Ledger, the company that makes devices designed to physically safeguard keys used in cryptocurrencies, has become incredibly popular, but now a 15-year-old has discovered a flaw in their hardware. Saleem Rashid, a teenage security researcher from the UK, has found a way to steal private keys from Ledger devices.
Products like those made by Ledger allow a user to safeguard their private keys from malware that could potentially steal them from a user’s computer. They work by allowing transactions via a USB port without actually sharing the key with the PC it’s plugged into.
Rashid’s method requires physical possession of the device for a hacker to gain access to its contents, and normally this wouldn’t be a problem, but Ledger claims its built-in security is so good that it’s perfectly safe to buy its products from third-party sellers like Amazon and eBay. What Rashid found was that a reseller could add or update a device with malware allowing hackers to silently wait until it’s used, then steal the private key and any cryptocurrency associated with the account.

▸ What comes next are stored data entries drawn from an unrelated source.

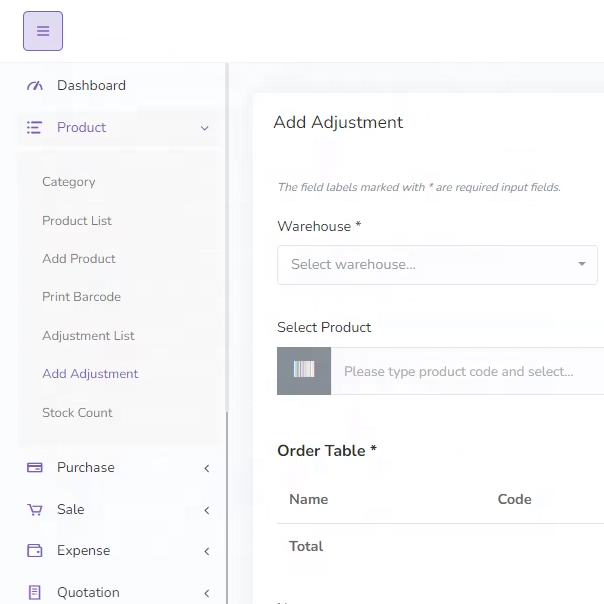This screenshot has height=604, width=604.
Task: Collapse the Product menu chevron
Action: 205,128
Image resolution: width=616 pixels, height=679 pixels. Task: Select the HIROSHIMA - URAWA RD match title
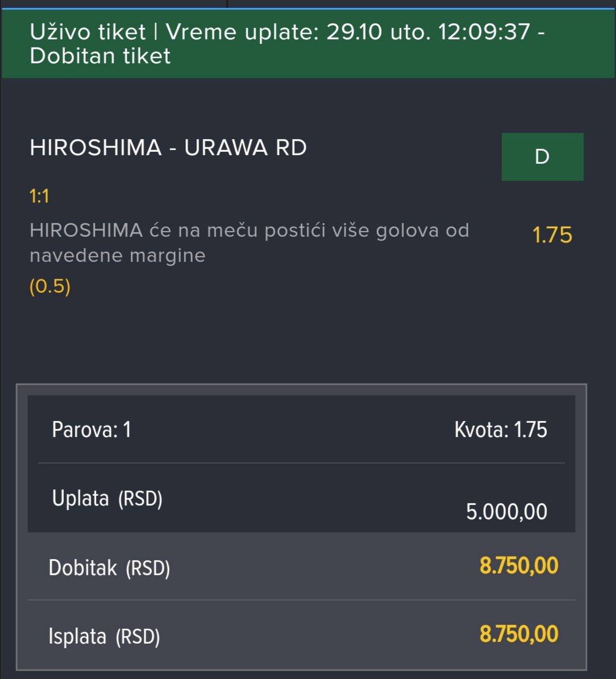pyautogui.click(x=168, y=148)
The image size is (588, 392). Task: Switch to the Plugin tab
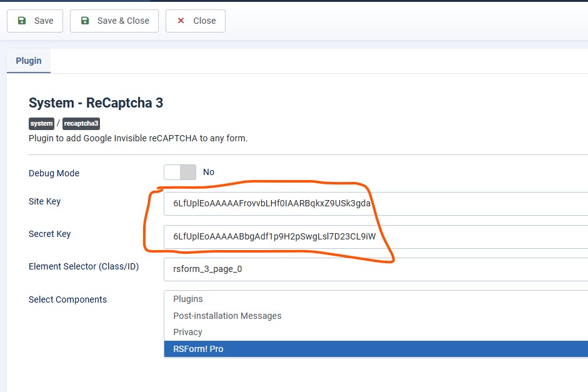click(x=28, y=61)
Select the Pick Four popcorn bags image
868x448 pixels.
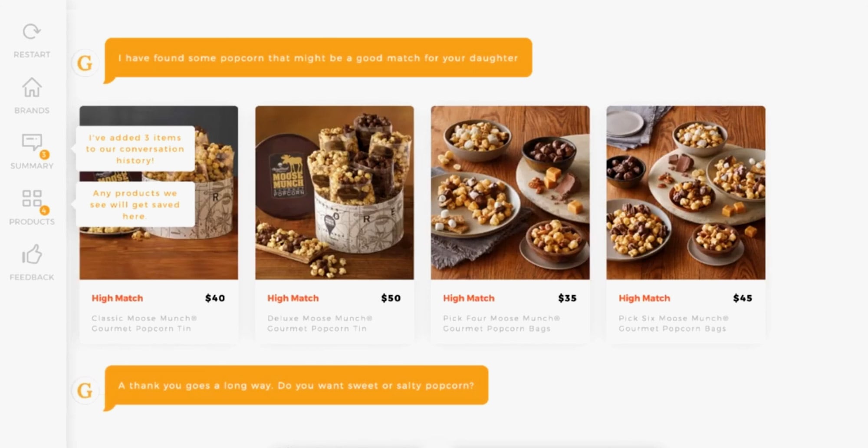pyautogui.click(x=510, y=192)
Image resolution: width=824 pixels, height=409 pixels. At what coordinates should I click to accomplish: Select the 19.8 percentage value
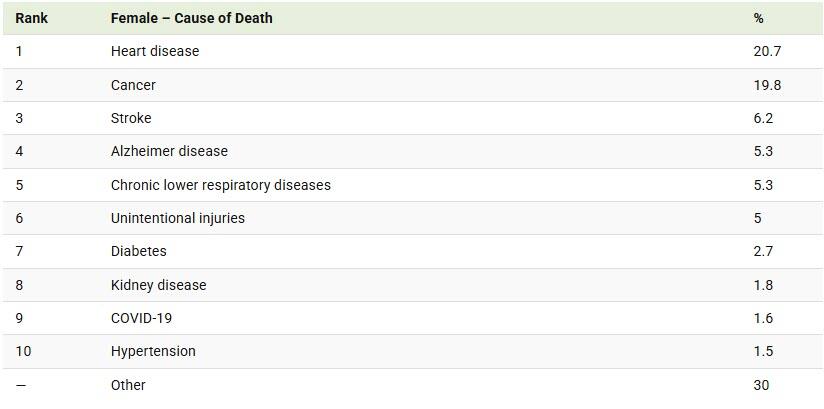[x=767, y=85]
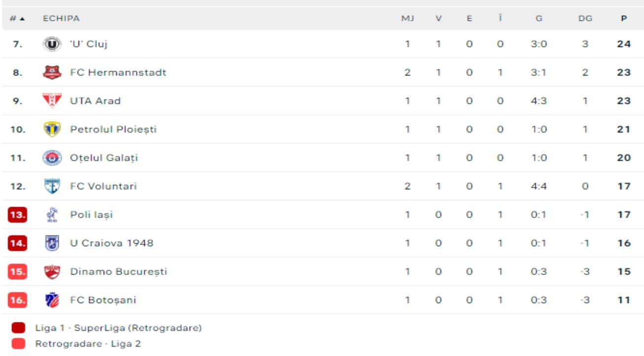This screenshot has width=644, height=356.
Task: Click the Retrogradare - Liga 2 legend swatch
Action: click(18, 344)
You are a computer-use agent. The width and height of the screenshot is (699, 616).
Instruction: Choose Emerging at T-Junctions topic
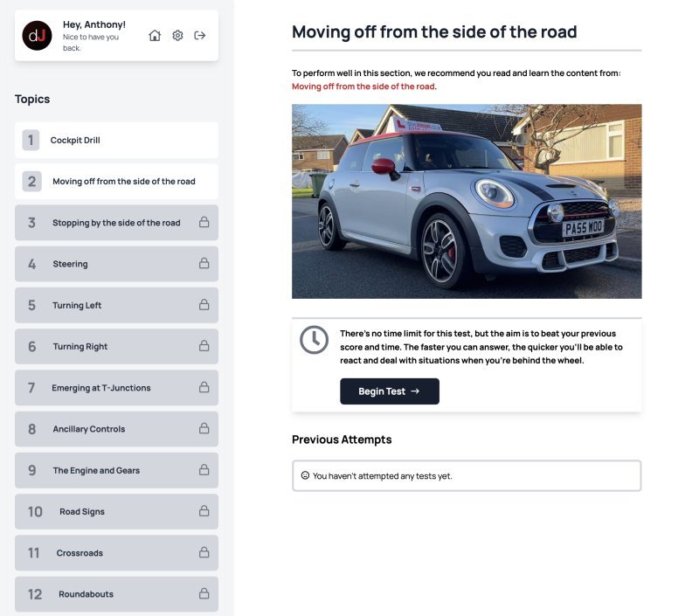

While Ledger originally denied the possibility of this flaw as being unlikely in a recent blog post they claim to have now fixed it along with others discovered by different security researchers. The firmware update for Ledger Nano S devices was released on March 6th, but they are still working on an update for the more expensive Ledger Blue, though the company claims it should be ready soon. Once a customer plugs the devices into a computer they should be alerted that the new firmware update is available.